Amer Al-Habsi

Optimal Reduced-Order Moment Estimation for Non-Stationary Signals

Thursday, August 27, 1998
3:30 PM
306 Egan

Abstract

The statistical moments of a stationary and ergodic signal can be estimated by uniform (or exponentially-weighted) time averaging, which is the same as filtering with a narrow-band lowpass filter. In contrast, moment estimation for nonstationary signals requires, in general, a wideband averaging filter whose response has to be adapted to the dynamics of the time-variant moment we wish to estimate. A recently proposed approach provides a simple characterization (in terms of certain average spectra) of the optimized averaging filter for any particular nonstationary moment estimation problem.
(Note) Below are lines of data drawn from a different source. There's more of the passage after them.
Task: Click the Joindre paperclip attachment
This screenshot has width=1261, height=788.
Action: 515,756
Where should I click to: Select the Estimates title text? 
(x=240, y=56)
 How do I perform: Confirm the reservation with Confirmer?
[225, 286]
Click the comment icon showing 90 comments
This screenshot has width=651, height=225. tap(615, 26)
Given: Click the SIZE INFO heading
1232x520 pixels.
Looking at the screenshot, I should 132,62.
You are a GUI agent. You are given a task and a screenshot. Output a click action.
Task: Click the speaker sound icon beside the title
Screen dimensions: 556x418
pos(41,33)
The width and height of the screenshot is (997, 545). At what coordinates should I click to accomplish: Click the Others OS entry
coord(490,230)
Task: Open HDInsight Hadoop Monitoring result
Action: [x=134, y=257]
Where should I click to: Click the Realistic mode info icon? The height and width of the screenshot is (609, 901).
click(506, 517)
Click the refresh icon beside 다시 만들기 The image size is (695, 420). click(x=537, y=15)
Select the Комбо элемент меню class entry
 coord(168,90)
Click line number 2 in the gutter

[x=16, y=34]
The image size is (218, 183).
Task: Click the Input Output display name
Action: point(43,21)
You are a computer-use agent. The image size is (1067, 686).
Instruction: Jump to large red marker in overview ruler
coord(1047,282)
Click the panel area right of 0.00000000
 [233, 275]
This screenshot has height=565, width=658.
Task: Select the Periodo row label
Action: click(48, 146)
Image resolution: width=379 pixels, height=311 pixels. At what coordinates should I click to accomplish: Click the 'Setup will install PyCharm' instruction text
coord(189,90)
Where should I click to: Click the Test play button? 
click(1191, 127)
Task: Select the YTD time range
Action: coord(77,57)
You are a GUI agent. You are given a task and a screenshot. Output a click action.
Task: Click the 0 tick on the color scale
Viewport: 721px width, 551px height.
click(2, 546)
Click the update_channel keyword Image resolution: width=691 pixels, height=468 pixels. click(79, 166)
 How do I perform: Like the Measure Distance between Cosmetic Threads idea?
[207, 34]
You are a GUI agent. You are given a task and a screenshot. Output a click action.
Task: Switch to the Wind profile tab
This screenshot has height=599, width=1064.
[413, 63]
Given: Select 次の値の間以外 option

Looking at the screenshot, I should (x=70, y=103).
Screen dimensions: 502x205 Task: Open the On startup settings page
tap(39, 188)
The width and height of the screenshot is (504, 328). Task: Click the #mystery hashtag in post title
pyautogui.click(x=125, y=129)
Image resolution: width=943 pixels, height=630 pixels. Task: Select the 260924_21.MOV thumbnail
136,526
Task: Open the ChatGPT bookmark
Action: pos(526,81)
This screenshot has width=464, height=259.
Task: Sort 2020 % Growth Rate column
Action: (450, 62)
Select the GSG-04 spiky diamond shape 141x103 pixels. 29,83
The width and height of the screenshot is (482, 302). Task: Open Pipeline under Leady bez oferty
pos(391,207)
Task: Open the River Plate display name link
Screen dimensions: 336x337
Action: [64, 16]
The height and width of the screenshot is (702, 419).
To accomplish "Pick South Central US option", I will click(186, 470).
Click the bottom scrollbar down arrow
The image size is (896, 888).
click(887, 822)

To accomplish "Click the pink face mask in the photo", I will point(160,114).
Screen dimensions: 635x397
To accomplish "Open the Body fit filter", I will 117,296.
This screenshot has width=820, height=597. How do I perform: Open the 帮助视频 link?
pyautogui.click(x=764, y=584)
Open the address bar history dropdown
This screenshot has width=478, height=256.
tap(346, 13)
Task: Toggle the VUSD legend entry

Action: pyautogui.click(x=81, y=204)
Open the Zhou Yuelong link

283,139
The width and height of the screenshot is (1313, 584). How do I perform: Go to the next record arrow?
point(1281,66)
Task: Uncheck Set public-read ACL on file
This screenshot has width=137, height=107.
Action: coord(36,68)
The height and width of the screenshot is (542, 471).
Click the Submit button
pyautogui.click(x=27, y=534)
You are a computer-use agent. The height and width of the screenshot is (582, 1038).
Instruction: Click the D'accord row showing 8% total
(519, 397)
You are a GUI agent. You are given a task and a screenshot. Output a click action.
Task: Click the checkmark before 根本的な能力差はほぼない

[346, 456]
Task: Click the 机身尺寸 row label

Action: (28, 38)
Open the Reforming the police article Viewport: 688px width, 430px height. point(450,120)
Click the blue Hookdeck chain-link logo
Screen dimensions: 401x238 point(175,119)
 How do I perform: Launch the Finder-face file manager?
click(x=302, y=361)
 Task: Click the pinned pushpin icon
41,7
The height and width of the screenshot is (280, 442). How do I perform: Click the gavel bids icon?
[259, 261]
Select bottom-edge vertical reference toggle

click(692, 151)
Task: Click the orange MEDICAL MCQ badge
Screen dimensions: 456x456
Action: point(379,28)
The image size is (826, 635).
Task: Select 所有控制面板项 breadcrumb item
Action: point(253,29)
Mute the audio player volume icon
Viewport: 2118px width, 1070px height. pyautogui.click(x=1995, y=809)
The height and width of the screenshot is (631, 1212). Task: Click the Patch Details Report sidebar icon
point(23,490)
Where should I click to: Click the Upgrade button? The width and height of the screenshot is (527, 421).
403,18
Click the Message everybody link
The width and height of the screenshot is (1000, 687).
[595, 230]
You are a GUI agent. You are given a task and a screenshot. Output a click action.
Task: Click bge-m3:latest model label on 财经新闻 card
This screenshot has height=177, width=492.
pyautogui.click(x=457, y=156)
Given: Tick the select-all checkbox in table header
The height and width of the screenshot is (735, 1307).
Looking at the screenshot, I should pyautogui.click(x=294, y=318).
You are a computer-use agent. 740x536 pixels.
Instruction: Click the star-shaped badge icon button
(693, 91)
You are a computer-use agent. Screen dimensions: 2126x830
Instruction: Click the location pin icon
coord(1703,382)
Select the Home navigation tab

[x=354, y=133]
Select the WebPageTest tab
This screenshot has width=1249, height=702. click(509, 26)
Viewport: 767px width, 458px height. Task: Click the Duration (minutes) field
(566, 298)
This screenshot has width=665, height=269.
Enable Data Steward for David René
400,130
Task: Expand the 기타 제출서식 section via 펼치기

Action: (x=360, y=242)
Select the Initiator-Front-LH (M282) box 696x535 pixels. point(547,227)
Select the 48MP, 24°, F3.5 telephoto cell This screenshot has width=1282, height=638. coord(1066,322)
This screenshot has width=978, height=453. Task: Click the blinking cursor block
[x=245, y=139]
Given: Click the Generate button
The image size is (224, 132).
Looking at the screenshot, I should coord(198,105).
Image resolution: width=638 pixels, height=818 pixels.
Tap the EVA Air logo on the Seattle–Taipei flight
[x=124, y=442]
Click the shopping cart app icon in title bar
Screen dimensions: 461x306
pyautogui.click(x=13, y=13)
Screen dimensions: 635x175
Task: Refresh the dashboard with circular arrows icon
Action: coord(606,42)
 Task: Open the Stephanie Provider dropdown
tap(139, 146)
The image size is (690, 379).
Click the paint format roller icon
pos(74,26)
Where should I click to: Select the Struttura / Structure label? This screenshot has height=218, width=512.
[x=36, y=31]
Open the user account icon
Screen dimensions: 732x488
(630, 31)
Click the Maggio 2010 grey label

In this thesis we introduce several techniques for constructing low-order IIR approximants of the optimized averaging filter (which usually has infinite order). We show that the such low-order IIR averaging filters offer a very attractive cost-performance tradeoff: they can achieve essentially the same level of moment estimation error as the optimized averaging filter but at a significantly lower implementation cost. In contrast, past attempts to realize the optimized averaging filter employed high-order FIR approximants. We present several examples to demonstrate the cost savings achieved with our IIR approximants.

Thesis Committee:
Prof. H. Lev-Ari (advisor)
Prof. D.H. Brooks
Prof. R. Raghavan